NOTE: We’ve discussed the choice of wording on the cake and no, we have no idea what it relates to either.
Next: Technics turntables cake
Technics turntables cake
Debbie also makes an impressive turntable cake (with edible headphones and Kangol cap!) but this double setup with mixer by the Yummy Cake Company gets honoured because it’s, well… twice as big. Yours for £275 if you fancy it.
Next: DJ cake topper
DJ cake topper
No, it’s not strictly a cake, but if a cake shaped like a keytar with the word WANKTRON spelled out on top doesn’t cut it for the big day, take the subtler route with this personalised cake topper from Magic Mud. Also available for drummers, Apple Mac enthusiasts and Guinness-loving guitarists.

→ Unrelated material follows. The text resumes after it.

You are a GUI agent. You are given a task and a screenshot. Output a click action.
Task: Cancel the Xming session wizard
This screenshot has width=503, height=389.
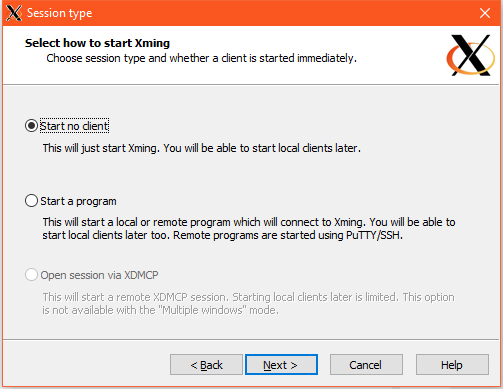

Next: Drum kit wedding cake
Drum kit wedding cake
All weddings should be themed: pirates, vampires, Star Wars or, in the case of Steve and Sharon Patucci, drum-orientated. Related items included a drum card holder, drum-shaped cookie favours and the above: “five tiers of Tiramisu/caramel apple spice bliss in one percussion confection! (the cymbals are made of fondant, FYI)”.
This one also made it to MusicRadar’s 17 most outrageous drum kits on the internet round-up. Respect.
Next: Ludwig bass drum cake
Ludwig bass drum cake
By Karen Portaleo, cake decorator extraordinaire at the Highland Bakery in Atlanta, Georgia. This one looks a little bit like the kick from a Ludwig Epic Standard Kit.
Next: Fender Stratocaster cake
Fender Stratocaster cake
Search for ‘guitar cake’ in Google and you’ll get a billion results. Some are delightfully amateur, some look more like violins but we’ve trawled a few million to pick the neatest-looking. First up: Fender Strat cake by Alixs Cakes (unfortunately, the strings are not edible).
Next: Acoustic guitar cake
Acoustic guitar cake
This could be any number of acoustic models (although the flat, wide shoulders suggest an Auditorium/000 shape) but the intricate string details (many opt for real strings, these are edible!) makes this particular cake a well deserved entry. Created by Small things Iced.
Next: Gretsch White Falcon cake
Gretsch White Falcon cake
Created by Sweet Retreat, this cake was modelled on a Gretsch White Falcon, is “made of a moist vanilla cake with a creamy vanilla filling” and “took 10 hours to complete”. It features a personalised Bigsby and edible gold controls.
Next: Rickenbacker bass cake
Rickenbacker bass cake
A little something for the 4-stringers. You can just about make out the Rickenbacker logo on the headstock but, even if you couldn’t, anyone calling themselves a guitarist could work it out.
(Via: 20 creative custom made cakes on Listcollections.com)
Next: Marshall JCM800 amp cake
Marshall JCM800 amp cake
Designed for a guitar-loving, Arkansas Razorback Hog fan by Cakes For Sam. This Vox Valvetronix amp cake comes a close second.
Next: Moog modular synth cake
Moog modular synth cake
Synth/birthday cake aficionado Emily writes: “last year I made a Minimoog, the year before I made an Alesis Micron… this year [the Moog modular synth], was by far the best.”
Next: Roland SH-101 synth cake
Roland SH-101 synth cake
Via MusicThing: “I was delighted to hear from Benjamin, who writes: "My friends in the band Freezepop had a synth-cake party and they made this awesome SH-101 cake”.
“The base was two 8-inch square chocolate cakes… the KitKat black keys worked really well, scale-wise. I used most of a large bottle of red food colouring to get that special SH-101 red, and made a stencil of the SH-101 logo… and then lots of decorating, with Rolos, Andes Mints, Tic Tacs, black and white gel frosting, and a sugar cookie wheel.”